Day 12 - Regular expressions - Single characters

42

$ grep -E "d." examples.txt

dog

beholder

dryad

dog

aardvark

corn dog

direwolf

phase spider

undead red dragon

Spider-Man [*]

wild hog

Big Bad Wolf

As you can see grep highlights groups of two letters, all of them starting with d. The “do” in dog,

the “de” in spider, the “dr” in dragon, all these lines have one thing in common: they contain a d

followed by another symbol (a letter or a space, as happens for example in “wild hog”).

This is what the symbol . does in a regular expression. It doesn’t mean a full stop, like in the standard

punctuation usage, but “any character”. Whenever a regular expression contains a . there can be any

single character. Mind the fact that a single . matches a single character.

As you can see, then, regular expressions are simple strings, but they can contain either normal

characters (mostly letters of the alphabet, both lowercase and uppercase, and numbers) and special

ones.
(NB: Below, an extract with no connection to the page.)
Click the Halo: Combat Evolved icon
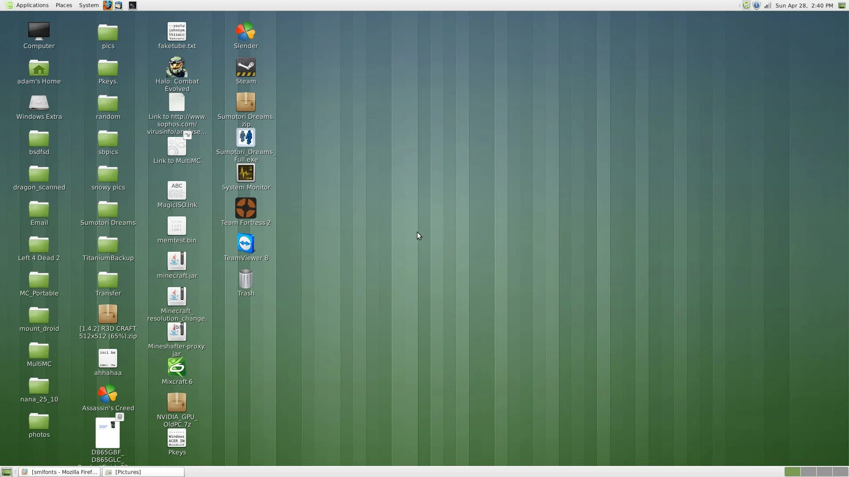849x477 pixels. (177, 67)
So far we learned about only one of the special characters, that is ., commonly called “dot” in

this context.

How do we match a proper dot in the string? Since regular expressions assign a special meaning to

some characters, when you want to use those characters for their original value you have to escape

them with a \ (backslash). So, while

$ grep -E "1.1" examples.txt

Police 101

HTTP/1.1

matches two characters “1” separated by any single character, the regular expression

$ grep -E "1\.1" examples.txt

HTTP/1.1

matches only those separated by a literal dot. Pay attention that the dot can be a punctuation mark,

a decimal point, or have any other meaning. Regular expressions don’t know anything about the

text that you are parsing, they just consider pure characters.

The other important tool that can use regular expressions is sed, that we already met twice in the

previous chapters. To activate them in sed you need to use the -r option, and this makes the search

pattern in an s/ command a regular expression.